Die Verdrängung von
Tarifverträgen nach
§ 4a Abs. 2 Satz 2 TVG setzt voraus, dass in einem Betrieb mehrere tarifgebundene
Gewerkschaften mit unterschiedlichen Tarifverträgen vertreten sind. In diesem Fall gilt grundsätzlich nur der Tarifvertrag derjenigen Gewerkschaft, die im Betrieb die meisten in einem
Arbeitsverhältnis stehenden Mitglieder organisiert (Mehrheitstarifvertrag). Die Wirkung dieser Regelung ist jedoch strikt auf die Verdrängung des Minderheitstarifvertrags beschränkt. § 4a Abs. 2 Satz 2 TVG ordnet nicht zugleich die Anwendung des Mehrheitstarifvertrags auf die Arbeitsverhältnisse der Mitglieder der Minderheitsgewerkschaft an.
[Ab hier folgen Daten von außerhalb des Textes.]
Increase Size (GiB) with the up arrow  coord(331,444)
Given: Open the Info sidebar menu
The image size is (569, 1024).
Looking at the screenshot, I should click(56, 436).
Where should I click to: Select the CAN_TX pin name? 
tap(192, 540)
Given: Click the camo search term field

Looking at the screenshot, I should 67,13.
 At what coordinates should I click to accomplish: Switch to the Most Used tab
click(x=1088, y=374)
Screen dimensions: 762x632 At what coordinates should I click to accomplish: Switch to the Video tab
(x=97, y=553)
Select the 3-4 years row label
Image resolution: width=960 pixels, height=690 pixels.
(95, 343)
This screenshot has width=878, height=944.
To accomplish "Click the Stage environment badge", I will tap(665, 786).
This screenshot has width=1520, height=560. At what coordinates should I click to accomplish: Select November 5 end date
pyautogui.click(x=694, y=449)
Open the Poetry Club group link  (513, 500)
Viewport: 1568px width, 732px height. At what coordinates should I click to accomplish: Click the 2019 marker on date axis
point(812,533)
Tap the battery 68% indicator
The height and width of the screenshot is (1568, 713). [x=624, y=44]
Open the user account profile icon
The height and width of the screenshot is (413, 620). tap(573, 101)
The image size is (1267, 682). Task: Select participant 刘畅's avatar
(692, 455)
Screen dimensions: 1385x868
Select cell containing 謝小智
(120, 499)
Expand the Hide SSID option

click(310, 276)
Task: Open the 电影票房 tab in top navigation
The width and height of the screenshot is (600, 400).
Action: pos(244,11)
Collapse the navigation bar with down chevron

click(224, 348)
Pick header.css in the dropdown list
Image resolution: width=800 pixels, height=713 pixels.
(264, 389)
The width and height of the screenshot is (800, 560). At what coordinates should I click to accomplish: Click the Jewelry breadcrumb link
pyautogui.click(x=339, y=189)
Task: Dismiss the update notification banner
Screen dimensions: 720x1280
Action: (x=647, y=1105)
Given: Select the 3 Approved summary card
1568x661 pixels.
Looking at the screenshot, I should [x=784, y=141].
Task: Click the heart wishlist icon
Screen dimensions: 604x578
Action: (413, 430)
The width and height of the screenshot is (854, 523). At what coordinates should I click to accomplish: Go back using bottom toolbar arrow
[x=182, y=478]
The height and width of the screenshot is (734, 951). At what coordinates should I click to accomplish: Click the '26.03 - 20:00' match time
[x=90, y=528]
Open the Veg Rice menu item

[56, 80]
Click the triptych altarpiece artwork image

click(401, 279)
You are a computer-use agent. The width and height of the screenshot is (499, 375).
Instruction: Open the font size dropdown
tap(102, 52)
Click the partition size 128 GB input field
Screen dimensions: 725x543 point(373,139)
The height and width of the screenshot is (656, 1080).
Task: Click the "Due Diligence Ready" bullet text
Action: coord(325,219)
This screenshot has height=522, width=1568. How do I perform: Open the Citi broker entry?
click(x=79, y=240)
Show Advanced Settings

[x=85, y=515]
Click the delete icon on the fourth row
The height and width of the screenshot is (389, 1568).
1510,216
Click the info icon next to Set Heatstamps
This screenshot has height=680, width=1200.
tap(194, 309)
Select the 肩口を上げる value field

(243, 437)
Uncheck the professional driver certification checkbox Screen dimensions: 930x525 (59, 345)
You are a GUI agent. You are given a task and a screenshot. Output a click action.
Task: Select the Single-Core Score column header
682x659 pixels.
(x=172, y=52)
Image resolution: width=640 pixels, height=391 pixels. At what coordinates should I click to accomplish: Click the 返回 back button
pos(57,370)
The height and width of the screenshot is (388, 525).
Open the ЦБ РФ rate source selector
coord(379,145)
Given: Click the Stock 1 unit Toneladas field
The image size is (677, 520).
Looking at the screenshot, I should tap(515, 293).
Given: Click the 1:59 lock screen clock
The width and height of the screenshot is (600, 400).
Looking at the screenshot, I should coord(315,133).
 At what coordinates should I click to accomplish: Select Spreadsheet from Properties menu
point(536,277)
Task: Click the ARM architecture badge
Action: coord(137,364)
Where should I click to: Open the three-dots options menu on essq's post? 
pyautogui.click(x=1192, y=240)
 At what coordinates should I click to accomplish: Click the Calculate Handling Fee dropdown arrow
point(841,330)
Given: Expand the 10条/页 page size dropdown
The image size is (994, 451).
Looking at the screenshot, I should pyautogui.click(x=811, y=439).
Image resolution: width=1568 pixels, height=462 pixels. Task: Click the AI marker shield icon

Ob und auf welcher Grundlage die Tarifverträge der Mehrheitsgewerkschaft zur Anwendung kommen, ist vielmehr gesondert zu prüfen und kann sich insbesondere aus
arbeitsvertraglichen Bezugnahmeklauseln ergeben.
Die Verdrängungswirkung tritt nur ein, wenn der betreffende Tarifvertrag im Anwendungsbereich normativ gilt, sei es nach
§ 3 Abs. 1 TVG aufgrund beiderseitiger Tarifgebundenheit oder nach § 3 Abs. 3 TVG aufgrund allgemeinverbindlicher Erklärung.
Vorliegend waren sowohl die Gewerkschaft Deutscher Lokomotivführer (GDL) als auch die Eisenbahn- und Verkehrsgewerkschaft (EVG) mit der Arbeitgeberseite tarifgebunden, wobei die
Arbeitgeberin aufgrund der Ermittlung der Mehrheitsverhältnisse davon ausging, dass die EVG-Tarifverträge als Mehrheitstarifverträge die GDL-Tarifverträge verdrängten.
Art. 9 Abs. 3 GG schützt eine Koalition nicht nur in ihrem Bestand und ihrer organisatorischen Ausgestaltung, sondern auch in ihren Betätigungen, sofern diese der Förderung der Arbeits- und Wirtschaftsbedingungen dienen. Der Schutz erstreckt sich insbesondere auf den Abschluss von Tarifverträgen sowie deren Bestand und Anwendung (vgl. BVerfG, 11.07.2017 - Az:
1 BvR 1571/15). Die Koalitionsfreiheit wird nicht erst dann beeinträchtigt, wenn eine Koalition daran gehindert wird, Tarifrecht zu schaffen. Eine Einschränkung liegt bereits in Maßnahmen, die darauf gerichtet sind, die Wirkung des von Koalitionen geschaffenen Tarifrechts zu vereiteln oder leerlaufen zu lassen.
§ 4a TVG beeinträchtigt zum Schutz der Funktionsfähigkeit des Systems der Tarifautonomie die Koalitionsfreiheit der Minderheitsgewerkschaft, indem das Ergebnis ihrer tarifautonomen Betätigung verdrängt wird. Diese Beeinträchtigung ist jedoch - bei verfassungsrechtlich gebotener Auslegung und Handhabung - gerechtfertigt (vgl. BVerfG, 11.07.2017 - Az:
1 BvR 1571/15). Demgegenüber kann eine auf einer fehlerhaften Anwendung von § 4a Abs. 2 Satz 2 TVG beruhende Nichtanwendung eines gesamten Tarifwerks nicht gerechtfertigt sein. Sie vereitelt ohne gesetzliche Grundlage zielgerichtet dessen Wirkung. Die Nichtanwendung beruht dann nicht auf der gesetzlichen Anordnung der Verdrängung, sondern auf der rechtswidrigen Weigerung der Arbeitgeberin, die Tarifverträge anzuwenden. Dabei ist unerheblich, ob die Arbeitgeberin die gesetzliche Regelung vorsätzlich oder nur versehentlich falsch anwendet - die Beeinträchtigung der Koalitionsfreiheit tritt objektiv in beiden Fällen ein.